Guest Author - Nicola Jane Soen
These next articles will look at the English and war. From once being crushed and conquered repeatedly the English rose to own one of the largest Empires in the world, only to lose it. England itself was built by war.
Often others have judged the English because of the fact they invaded other countries and made them subservient. This was very wrong of the English, and a high price has been paid ever since, by the English. However, before one judges, one needs to understand the history of why a crushed nation, who never learned to quit; rose to become a great empire on which the sun never set.

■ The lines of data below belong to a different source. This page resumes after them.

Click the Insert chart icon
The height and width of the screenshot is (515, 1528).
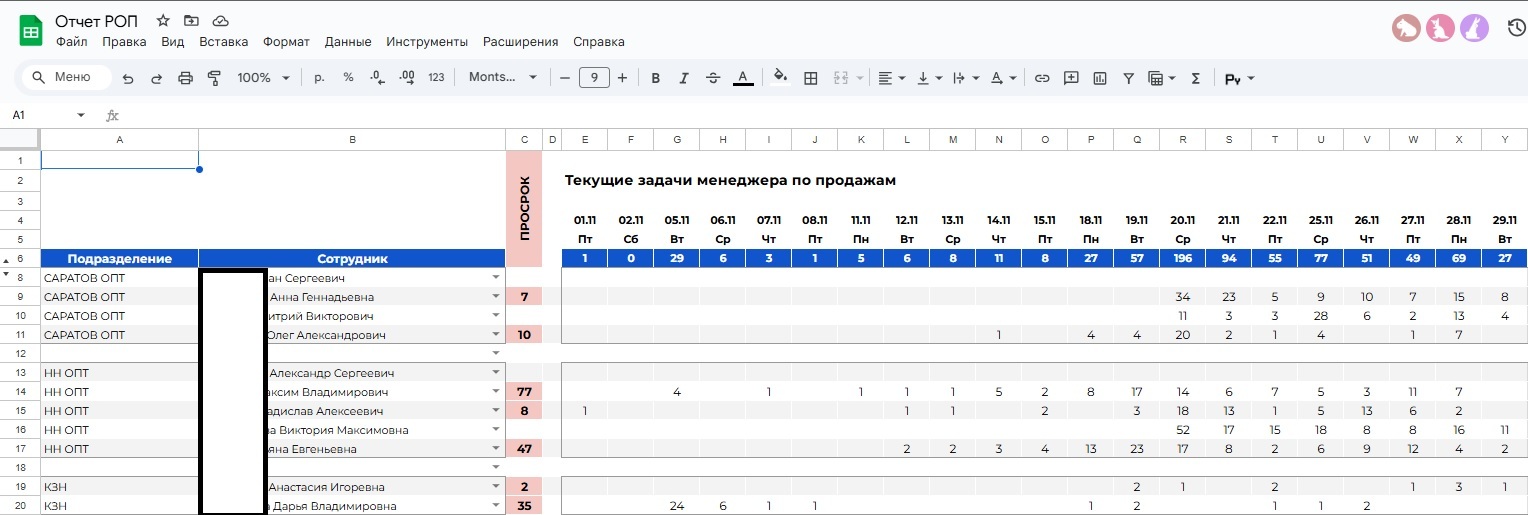pos(1100,78)
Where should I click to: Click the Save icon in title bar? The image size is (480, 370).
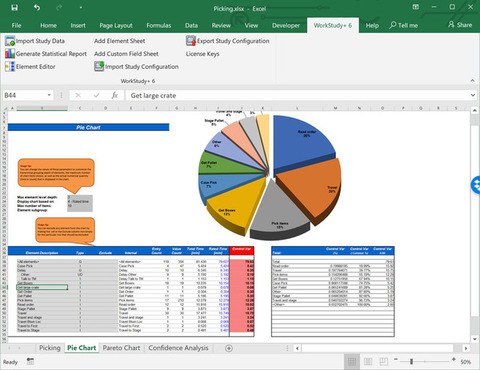click(x=15, y=8)
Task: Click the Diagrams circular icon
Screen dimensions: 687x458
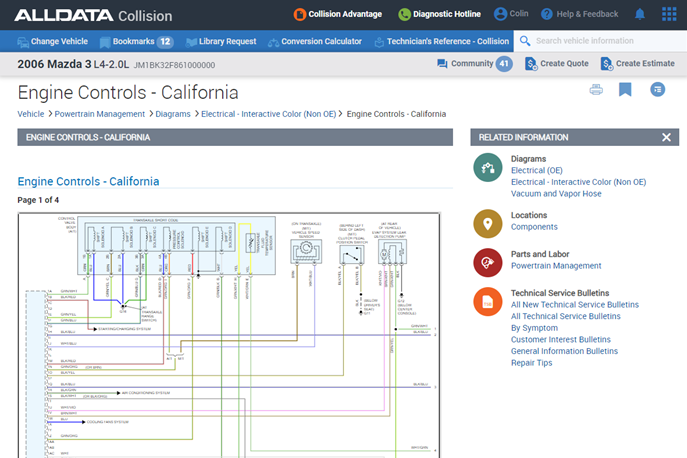Action: click(487, 167)
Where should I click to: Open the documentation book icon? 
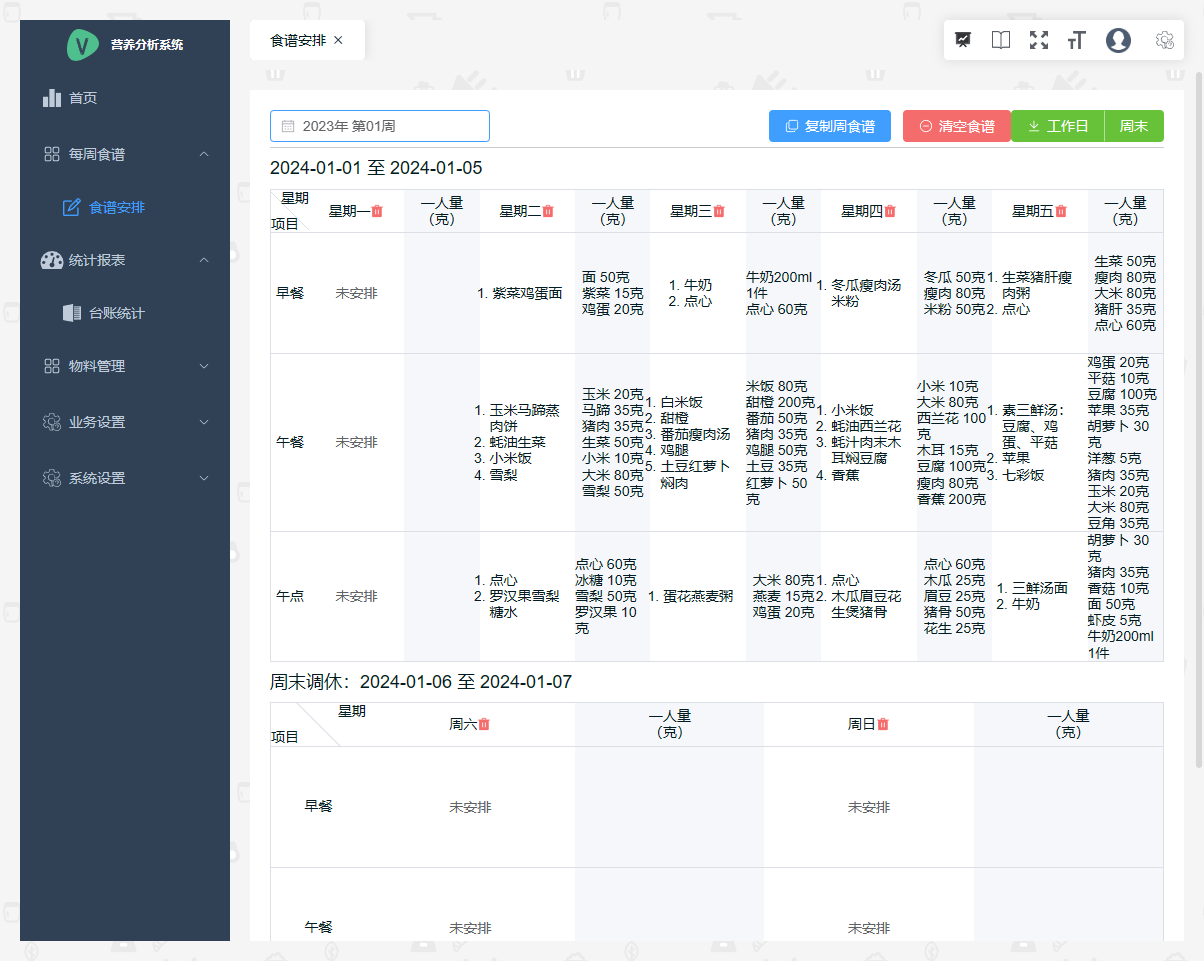(x=1000, y=40)

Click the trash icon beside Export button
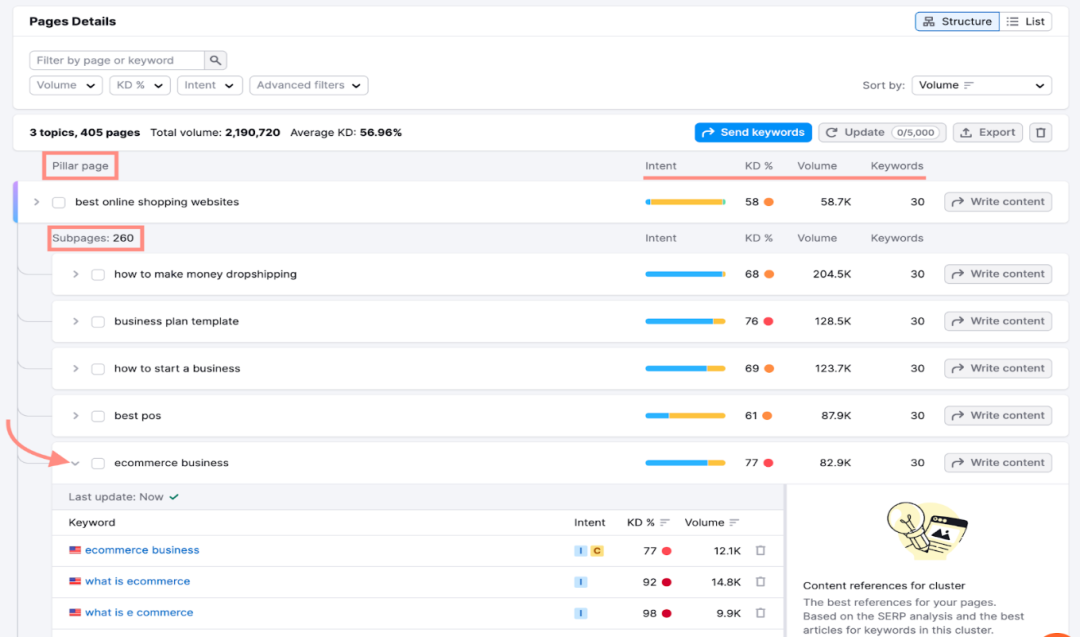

Although England was once a great empire; there is in fact in reality no true blooded English person, however many born in England (including myself) claim English, not British nationality. It is very elusive to define, but it is, to the English at least, a very clear definition!

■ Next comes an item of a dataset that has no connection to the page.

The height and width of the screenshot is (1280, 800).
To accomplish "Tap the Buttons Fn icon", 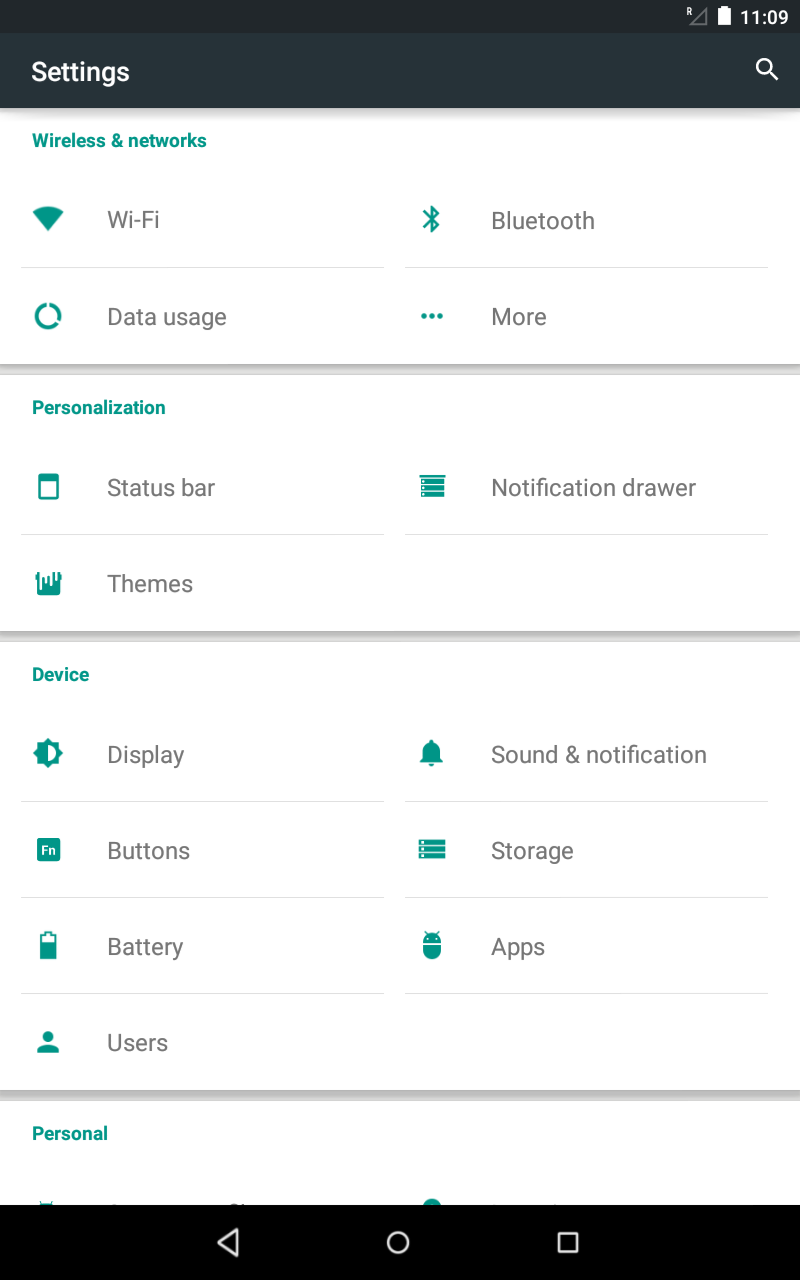I will pos(48,850).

Although there is now evidence of settlers as early as 700,000 years ago, this is still being dated and the site excavated in Pakefield. So I do not include that information here, not knowing enough to substantiate it.
Early Saxons were invaders; the Angles were actually early Germanic settlers. It was Alfred the Great (c. 848 to 901 AD) who actually called himself ‘The King of the English’.

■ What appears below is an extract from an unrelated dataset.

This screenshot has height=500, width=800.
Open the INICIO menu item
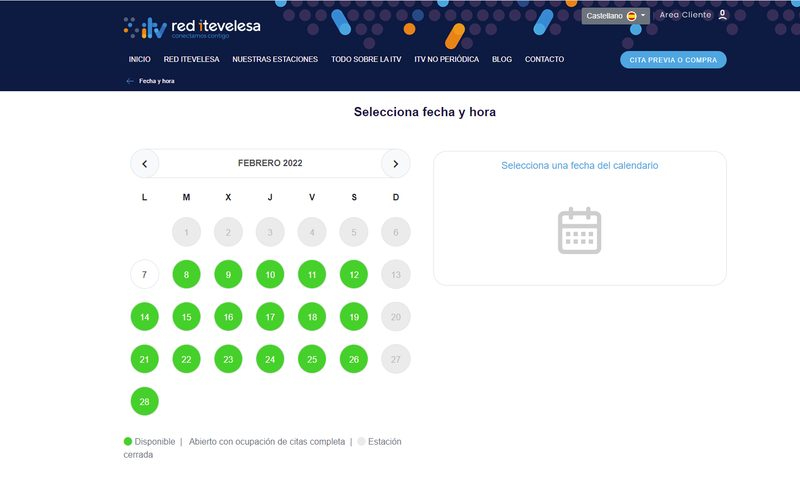tap(140, 59)
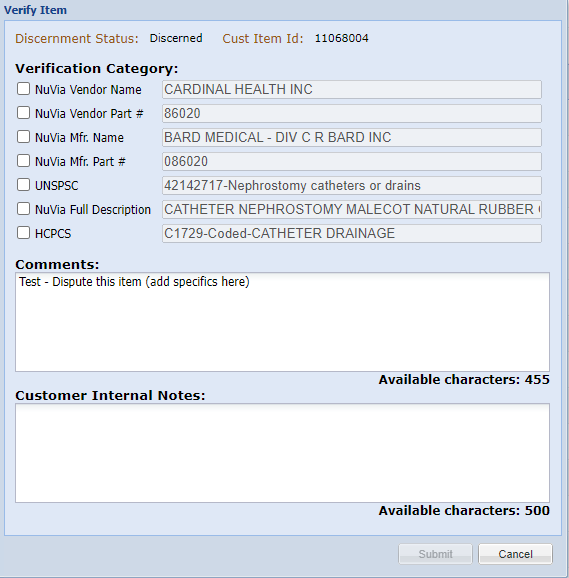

But no matter who ruled, Norman or Roman, the English people had some traits that shone brightly, no matter who actually ruled them. Maybe because as a nation early on England suffered so much conquest, strife, and defeat and because England had been raided and pillaged by Danes, Celts, Picts, Normans, Romans and Saxons, all on either small border skirmishes or major invasions, it made the English spirit indominitable.
The will to survive; in English persons own unique way was a belief of the ‘English’ for centuries. An excellent example of this is the Roman invasion, over 400 years of enforced rule and occupation, left nearly no mark. The English left Roman houses; with their beautiful architecture, spacious rooms and central heating to rot and ruin; and carried on with their own traditional wattle and daub (mud and stick) houses.
So by 1066, the famous Battle of Hastings(William the Conqueror), England, in its seven major segments of Kent, Sussex, Wessex, Essex, East Anglia, Northumbria and Mercia had already been fought over, invaded and defeated many times before!
This invasion really polished off any original English royal claim, after Henry I married into the last Saxon house (really she was Mathilda of Scotland, yet another anomaly of the true ‘English’ person!) and then lost his children in the tragedy of the white ship. The throne was then in the hands of Steven of Blois, not because of conquest but due to the fact that Henry’s final heir had been a woman, Matilda his surviving daughter, who was considered not suitable to rule because she was female.
This caused major strife between the warring Barons, some who supported Matilda’s son, Henry of Anjou, later known as Henry II and others who served Steven. Wars over who really ruled England carried on. During Stevens rule England was also attacked by the Welsh and Scots, which was often ongoing.